» **Your goal**
An exact reproduction of all the entries is what the answer must contain.

» **Stored entries**
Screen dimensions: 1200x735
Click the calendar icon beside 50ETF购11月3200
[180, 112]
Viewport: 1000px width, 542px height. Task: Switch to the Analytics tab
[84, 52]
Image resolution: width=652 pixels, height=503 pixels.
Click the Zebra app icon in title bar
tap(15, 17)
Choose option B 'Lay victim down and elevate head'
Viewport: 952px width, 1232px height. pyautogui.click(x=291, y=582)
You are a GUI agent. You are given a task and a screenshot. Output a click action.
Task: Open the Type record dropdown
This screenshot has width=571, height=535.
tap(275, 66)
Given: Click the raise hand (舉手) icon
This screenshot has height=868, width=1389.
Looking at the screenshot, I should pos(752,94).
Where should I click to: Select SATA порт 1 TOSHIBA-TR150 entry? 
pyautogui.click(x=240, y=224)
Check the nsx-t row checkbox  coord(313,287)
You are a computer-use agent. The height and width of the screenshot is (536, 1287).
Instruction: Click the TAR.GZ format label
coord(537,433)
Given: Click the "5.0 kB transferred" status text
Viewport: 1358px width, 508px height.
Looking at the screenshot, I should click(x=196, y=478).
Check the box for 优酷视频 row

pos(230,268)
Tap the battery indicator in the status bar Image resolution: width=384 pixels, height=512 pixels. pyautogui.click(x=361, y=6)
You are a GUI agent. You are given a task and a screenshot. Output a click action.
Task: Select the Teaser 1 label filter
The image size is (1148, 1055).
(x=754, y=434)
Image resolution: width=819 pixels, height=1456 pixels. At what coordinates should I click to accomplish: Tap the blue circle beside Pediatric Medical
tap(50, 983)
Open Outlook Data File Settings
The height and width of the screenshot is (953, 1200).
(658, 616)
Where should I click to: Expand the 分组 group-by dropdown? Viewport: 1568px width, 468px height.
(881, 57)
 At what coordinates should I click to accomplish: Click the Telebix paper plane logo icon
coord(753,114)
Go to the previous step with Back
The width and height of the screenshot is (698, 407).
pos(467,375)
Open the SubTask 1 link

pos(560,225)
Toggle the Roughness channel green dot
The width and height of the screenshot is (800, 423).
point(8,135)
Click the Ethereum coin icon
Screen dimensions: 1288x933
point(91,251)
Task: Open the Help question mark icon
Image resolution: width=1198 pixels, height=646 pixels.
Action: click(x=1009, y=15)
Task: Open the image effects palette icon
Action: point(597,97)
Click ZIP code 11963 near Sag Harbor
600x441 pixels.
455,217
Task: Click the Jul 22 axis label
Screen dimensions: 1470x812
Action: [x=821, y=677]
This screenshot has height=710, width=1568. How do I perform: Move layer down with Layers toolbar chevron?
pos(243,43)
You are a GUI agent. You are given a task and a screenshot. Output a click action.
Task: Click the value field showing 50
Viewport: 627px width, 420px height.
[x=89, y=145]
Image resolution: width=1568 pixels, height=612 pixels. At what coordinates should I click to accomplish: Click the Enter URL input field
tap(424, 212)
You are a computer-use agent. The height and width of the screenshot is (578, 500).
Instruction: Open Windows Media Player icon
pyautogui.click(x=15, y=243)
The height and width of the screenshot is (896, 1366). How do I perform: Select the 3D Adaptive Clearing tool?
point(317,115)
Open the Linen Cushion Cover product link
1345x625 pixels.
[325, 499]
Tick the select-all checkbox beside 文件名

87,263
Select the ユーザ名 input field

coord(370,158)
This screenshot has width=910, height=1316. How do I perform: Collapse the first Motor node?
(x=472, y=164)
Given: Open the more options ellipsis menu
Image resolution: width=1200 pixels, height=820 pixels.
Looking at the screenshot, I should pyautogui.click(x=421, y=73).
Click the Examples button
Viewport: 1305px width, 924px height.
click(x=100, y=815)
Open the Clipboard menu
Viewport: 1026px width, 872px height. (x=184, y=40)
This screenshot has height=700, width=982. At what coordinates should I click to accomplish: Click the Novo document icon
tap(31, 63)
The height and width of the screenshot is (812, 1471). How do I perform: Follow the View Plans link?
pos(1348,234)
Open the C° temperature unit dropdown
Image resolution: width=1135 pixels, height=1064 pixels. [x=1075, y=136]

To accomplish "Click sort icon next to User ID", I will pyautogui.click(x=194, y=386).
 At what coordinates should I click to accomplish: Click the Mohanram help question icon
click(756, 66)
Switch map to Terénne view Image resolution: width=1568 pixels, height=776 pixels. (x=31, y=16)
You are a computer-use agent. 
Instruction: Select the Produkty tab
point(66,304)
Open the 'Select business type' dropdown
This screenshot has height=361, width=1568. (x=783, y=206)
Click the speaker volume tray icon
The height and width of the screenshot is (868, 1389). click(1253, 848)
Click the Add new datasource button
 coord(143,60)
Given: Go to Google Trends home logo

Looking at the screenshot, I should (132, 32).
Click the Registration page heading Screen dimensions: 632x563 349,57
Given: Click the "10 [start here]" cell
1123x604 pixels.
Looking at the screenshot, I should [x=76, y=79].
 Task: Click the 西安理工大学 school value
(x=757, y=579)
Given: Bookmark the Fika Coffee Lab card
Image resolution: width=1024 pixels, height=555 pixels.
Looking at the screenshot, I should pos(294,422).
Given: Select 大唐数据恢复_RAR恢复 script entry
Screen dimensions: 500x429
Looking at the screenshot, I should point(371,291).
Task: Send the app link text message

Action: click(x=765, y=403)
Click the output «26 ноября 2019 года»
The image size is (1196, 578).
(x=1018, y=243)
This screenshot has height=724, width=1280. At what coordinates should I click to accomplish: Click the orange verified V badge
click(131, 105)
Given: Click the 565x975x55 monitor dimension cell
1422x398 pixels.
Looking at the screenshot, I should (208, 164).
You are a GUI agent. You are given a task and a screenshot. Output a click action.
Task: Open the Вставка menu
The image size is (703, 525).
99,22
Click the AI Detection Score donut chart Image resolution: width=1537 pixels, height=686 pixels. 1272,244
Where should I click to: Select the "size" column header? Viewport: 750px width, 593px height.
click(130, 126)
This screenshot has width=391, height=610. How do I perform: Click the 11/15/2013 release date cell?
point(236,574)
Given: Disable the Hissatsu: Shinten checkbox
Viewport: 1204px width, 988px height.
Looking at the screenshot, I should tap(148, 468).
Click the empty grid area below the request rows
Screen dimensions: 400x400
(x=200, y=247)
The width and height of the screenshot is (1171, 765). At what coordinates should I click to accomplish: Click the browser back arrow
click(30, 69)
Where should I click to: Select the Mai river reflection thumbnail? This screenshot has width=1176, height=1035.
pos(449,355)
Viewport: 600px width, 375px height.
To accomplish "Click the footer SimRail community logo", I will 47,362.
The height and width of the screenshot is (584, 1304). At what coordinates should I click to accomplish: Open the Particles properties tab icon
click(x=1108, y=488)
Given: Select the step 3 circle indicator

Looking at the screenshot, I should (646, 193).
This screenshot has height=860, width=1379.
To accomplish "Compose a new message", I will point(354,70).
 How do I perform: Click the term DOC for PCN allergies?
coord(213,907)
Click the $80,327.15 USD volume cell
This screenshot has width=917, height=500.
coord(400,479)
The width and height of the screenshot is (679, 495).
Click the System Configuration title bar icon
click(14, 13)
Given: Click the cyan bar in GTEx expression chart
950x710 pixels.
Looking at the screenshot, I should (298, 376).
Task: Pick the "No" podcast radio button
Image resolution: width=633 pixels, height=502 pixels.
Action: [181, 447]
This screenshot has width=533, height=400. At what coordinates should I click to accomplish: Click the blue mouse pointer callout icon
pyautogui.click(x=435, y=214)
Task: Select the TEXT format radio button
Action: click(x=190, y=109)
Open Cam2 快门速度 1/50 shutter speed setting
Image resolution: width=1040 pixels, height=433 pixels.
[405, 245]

» **Reply to the exercise**
Screen dimensions: 1200x735
Click the calendar icon beside 50ETF购11月3200
[180, 112]
Viewport: 1000px width, 542px height. Task: Switch to the Analytics tab
[84, 52]
Image resolution: width=652 pixels, height=503 pixels.
Click the Zebra app icon in title bar
tap(15, 17)
Choose option B 'Lay victim down and elevate head'
Viewport: 952px width, 1232px height. pyautogui.click(x=291, y=582)
You are a GUI agent. You are given a task and a screenshot. Output a click action.
Task: Open the Type record dropdown
This screenshot has width=571, height=535.
tap(275, 66)
Given: Click the raise hand (舉手) icon
This screenshot has height=868, width=1389.
Looking at the screenshot, I should pos(752,94).
Where should I click to: Select SATA порт 1 TOSHIBA-TR150 entry? 
pyautogui.click(x=240, y=224)
Check the nsx-t row checkbox  coord(313,287)
You are a computer-use agent. The height and width of the screenshot is (536, 1287).
Instruction: Click the TAR.GZ format label
coord(537,433)
Given: Click the "5.0 kB transferred" status text
Viewport: 1358px width, 508px height.
Looking at the screenshot, I should click(x=196, y=478).
Check the box for 优酷视频 row

pos(230,268)
Tap the battery indicator in the status bar Image resolution: width=384 pixels, height=512 pixels. pyautogui.click(x=361, y=6)
You are a GUI agent. You are given a task and a screenshot. Output a click action.
Task: Select the Teaser 1 label filter
The image size is (1148, 1055).
(x=754, y=434)
Image resolution: width=819 pixels, height=1456 pixels. At what coordinates should I click to accomplish: Tap the blue circle beside Pediatric Medical
tap(50, 983)
Open Outlook Data File Settings
The height and width of the screenshot is (953, 1200).
(658, 616)
Where should I click to: Expand the 分组 group-by dropdown? Viewport: 1568px width, 468px height.
(881, 57)
 At what coordinates should I click to accomplish: Click the Telebix paper plane logo icon
coord(753,114)
Go to the previous step with Back
The width and height of the screenshot is (698, 407).
pos(467,375)
Open the SubTask 1 link

pos(560,225)
Toggle the Roughness channel green dot
The width and height of the screenshot is (800, 423).
point(8,135)
Click the Ethereum coin icon
Screen dimensions: 1288x933
point(91,251)
Task: Open the Help question mark icon
Image resolution: width=1198 pixels, height=646 pixels.
Action: click(x=1009, y=15)
Task: Open the image effects palette icon
Action: point(597,97)
Click ZIP code 11963 near Sag Harbor
600x441 pixels.
455,217
Task: Click the Jul 22 axis label
Screen dimensions: 1470x812
Action: [x=821, y=677]
This screenshot has height=710, width=1568. How do I perform: Move layer down with Layers toolbar chevron?
pos(243,43)
You are a GUI agent. You are given a task and a screenshot. Output a click action.
Task: Click the value field showing 50
Viewport: 627px width, 420px height.
[x=89, y=145]
Image resolution: width=1568 pixels, height=612 pixels. At what coordinates should I click to accomplish: Click the Enter URL input field
tap(424, 212)
You are a computer-use agent. The height and width of the screenshot is (578, 500).
Instruction: Open Windows Media Player icon
pyautogui.click(x=15, y=243)
The height and width of the screenshot is (896, 1366). How do I perform: Select the 3D Adaptive Clearing tool?
point(317,115)
Open the Linen Cushion Cover product link
1345x625 pixels.
[325, 499]
Tick the select-all checkbox beside 文件名

87,263
Select the ユーザ名 input field

coord(370,158)
This screenshot has width=910, height=1316. How do I perform: Collapse the first Motor node?
(x=472, y=164)
Given: Open the more options ellipsis menu
Image resolution: width=1200 pixels, height=820 pixels.
Looking at the screenshot, I should pyautogui.click(x=421, y=73).
Click the Examples button
Viewport: 1305px width, 924px height.
click(x=100, y=815)
Open the Clipboard menu
Viewport: 1026px width, 872px height. (x=184, y=40)
This screenshot has height=700, width=982. At what coordinates should I click to accomplish: Click the Novo document icon
tap(31, 63)
The height and width of the screenshot is (812, 1471). How do I perform: Follow the View Plans link?
pos(1348,234)
Open the C° temperature unit dropdown
Image resolution: width=1135 pixels, height=1064 pixels. [x=1075, y=136]

To accomplish "Click sort icon next to User ID", I will pyautogui.click(x=194, y=386).
 At what coordinates should I click to accomplish: Click the Mohanram help question icon
click(756, 66)
Switch map to Terénne view Image resolution: width=1568 pixels, height=776 pixels. (x=31, y=16)
You are a computer-use agent. 
Instruction: Select the Produkty tab
point(66,304)
Open the 'Select business type' dropdown
This screenshot has height=361, width=1568. (x=783, y=206)
Click the speaker volume tray icon
The height and width of the screenshot is (868, 1389). click(1253, 848)
Click the Add new datasource button
 coord(143,60)
Given: Go to Google Trends home logo

Looking at the screenshot, I should (132, 32).
Click the Registration page heading Screen dimensions: 632x563 349,57
Given: Click the "10 [start here]" cell
1123x604 pixels.
Looking at the screenshot, I should [x=76, y=79].
 Task: Click the 西安理工大学 school value
(x=757, y=579)
Given: Bookmark the Fika Coffee Lab card
Image resolution: width=1024 pixels, height=555 pixels.
Looking at the screenshot, I should pos(294,422).
Given: Select 大唐数据恢复_RAR恢复 script entry
Screen dimensions: 500x429
Looking at the screenshot, I should point(371,291).
Task: Send the app link text message

Action: click(x=765, y=403)
Click the output «26 ноября 2019 года»
The image size is (1196, 578).
(x=1018, y=243)
This screenshot has height=724, width=1280. At what coordinates should I click to accomplish: Click the orange verified V badge
click(131, 105)
Given: Click the 565x975x55 monitor dimension cell
1422x398 pixels.
Looking at the screenshot, I should (208, 164).
You are a GUI agent. You are given a task and a screenshot. Output a click action.
Task: Open the Вставка menu
The image size is (703, 525).
99,22
Click the AI Detection Score donut chart Image resolution: width=1537 pixels, height=686 pixels. 1272,244
Where should I click to: Select the "size" column header? Viewport: 750px width, 593px height.
click(130, 126)
This screenshot has width=391, height=610. How do I perform: Click the 11/15/2013 release date cell?
point(236,574)
Given: Disable the Hissatsu: Shinten checkbox
Viewport: 1204px width, 988px height.
Looking at the screenshot, I should tap(148, 468).
Click the empty grid area below the request rows
Screen dimensions: 400x400
(x=200, y=247)
The width and height of the screenshot is (1171, 765). At what coordinates should I click to accomplish: Click the browser back arrow
click(30, 69)
Where should I click to: Select the Mai river reflection thumbnail? This screenshot has width=1176, height=1035.
pos(449,355)
Viewport: 600px width, 375px height.
To accomplish "Click the footer SimRail community logo", I will 47,362.
The height and width of the screenshot is (584, 1304). At what coordinates should I click to accomplish: Open the Particles properties tab icon
click(x=1108, y=488)
Given: Select the step 3 circle indicator

Looking at the screenshot, I should (646, 193).
This screenshot has height=860, width=1379.
To accomplish "Compose a new message", I will point(354,70).
 How do I perform: Click the term DOC for PCN allergies?
coord(213,907)
Click the $80,327.15 USD volume cell
This screenshot has width=917, height=500.
coord(400,479)
The width and height of the screenshot is (679, 495).
Click the System Configuration title bar icon
click(14, 13)
Given: Click the cyan bar in GTEx expression chart
950x710 pixels.
Looking at the screenshot, I should (298, 376).
Task: Pick the "No" podcast radio button
Image resolution: width=633 pixels, height=502 pixels.
Action: [181, 447]
This screenshot has width=533, height=400. At what coordinates should I click to accomplish: Click the blue mouse pointer callout icon
pyautogui.click(x=435, y=214)
Task: Select the TEXT format radio button
Action: click(x=190, y=109)
Open Cam2 快门速度 1/50 shutter speed setting
Image resolution: width=1040 pixels, height=433 pixels.
[405, 245]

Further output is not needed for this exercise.